======== Extracted entries ========
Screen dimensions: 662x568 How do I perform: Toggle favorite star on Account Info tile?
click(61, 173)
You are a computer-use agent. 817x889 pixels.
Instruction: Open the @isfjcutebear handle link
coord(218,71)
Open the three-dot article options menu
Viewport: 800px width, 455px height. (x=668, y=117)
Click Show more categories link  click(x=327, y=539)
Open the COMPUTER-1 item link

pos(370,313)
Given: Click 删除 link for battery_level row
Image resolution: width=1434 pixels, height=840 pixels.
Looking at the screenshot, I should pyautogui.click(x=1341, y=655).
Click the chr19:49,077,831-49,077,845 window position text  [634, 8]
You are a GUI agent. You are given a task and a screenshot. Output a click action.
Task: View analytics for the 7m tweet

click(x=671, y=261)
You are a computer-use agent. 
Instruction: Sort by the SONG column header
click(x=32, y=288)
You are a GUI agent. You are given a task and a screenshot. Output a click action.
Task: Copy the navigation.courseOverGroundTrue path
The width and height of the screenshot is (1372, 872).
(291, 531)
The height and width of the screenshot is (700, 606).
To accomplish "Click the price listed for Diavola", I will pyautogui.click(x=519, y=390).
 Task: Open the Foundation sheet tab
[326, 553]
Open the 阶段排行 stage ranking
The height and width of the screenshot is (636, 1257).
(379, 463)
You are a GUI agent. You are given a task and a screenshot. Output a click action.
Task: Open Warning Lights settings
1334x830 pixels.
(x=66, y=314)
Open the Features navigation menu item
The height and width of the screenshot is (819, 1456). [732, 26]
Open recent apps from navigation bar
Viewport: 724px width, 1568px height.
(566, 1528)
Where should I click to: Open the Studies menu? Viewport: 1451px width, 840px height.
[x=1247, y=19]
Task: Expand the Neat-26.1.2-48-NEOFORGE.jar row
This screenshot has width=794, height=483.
========
[The problem]
Every word of the data above should be given again, exactly as it stands.

[Output of the exercise]
Screen dimensions: 662x568 How do I perform: Toggle favorite star on Account Info tile?
click(61, 173)
You are a computer-use agent. 817x889 pixels.
Instruction: Open the @isfjcutebear handle link
coord(218,71)
Open the three-dot article options menu
Viewport: 800px width, 455px height. (x=668, y=117)
Click Show more categories link  click(x=327, y=539)
Open the COMPUTER-1 item link

pos(370,313)
Given: Click 删除 link for battery_level row
Image resolution: width=1434 pixels, height=840 pixels.
Looking at the screenshot, I should pyautogui.click(x=1341, y=655).
Click the chr19:49,077,831-49,077,845 window position text  [634, 8]
You are a GUI agent. You are given a task and a screenshot. Output a click action.
Task: View analytics for the 7m tweet

click(x=671, y=261)
You are a computer-use agent. 
Instruction: Sort by the SONG column header
click(x=32, y=288)
You are a GUI agent. You are given a task and a screenshot. Output a click action.
Task: Copy the navigation.courseOverGroundTrue path
The width and height of the screenshot is (1372, 872).
(291, 531)
The height and width of the screenshot is (700, 606).
To accomplish "Click the price listed for Diavola", I will pyautogui.click(x=519, y=390).
 Task: Open the Foundation sheet tab
[326, 553]
Open the 阶段排行 stage ranking
The height and width of the screenshot is (636, 1257).
(379, 463)
You are a GUI agent. You are given a task and a screenshot. Output a click action.
Task: Open Warning Lights settings
1334x830 pixels.
(x=66, y=314)
Open the Features navigation menu item
The height and width of the screenshot is (819, 1456). [732, 26]
Open recent apps from navigation bar
Viewport: 724px width, 1568px height.
(566, 1528)
Where should I click to: Open the Studies menu? Viewport: 1451px width, 840px height.
[x=1247, y=19]
Task: Expand the Neat-26.1.2-48-NEOFORGE.jar row
This screenshot has width=794, height=483.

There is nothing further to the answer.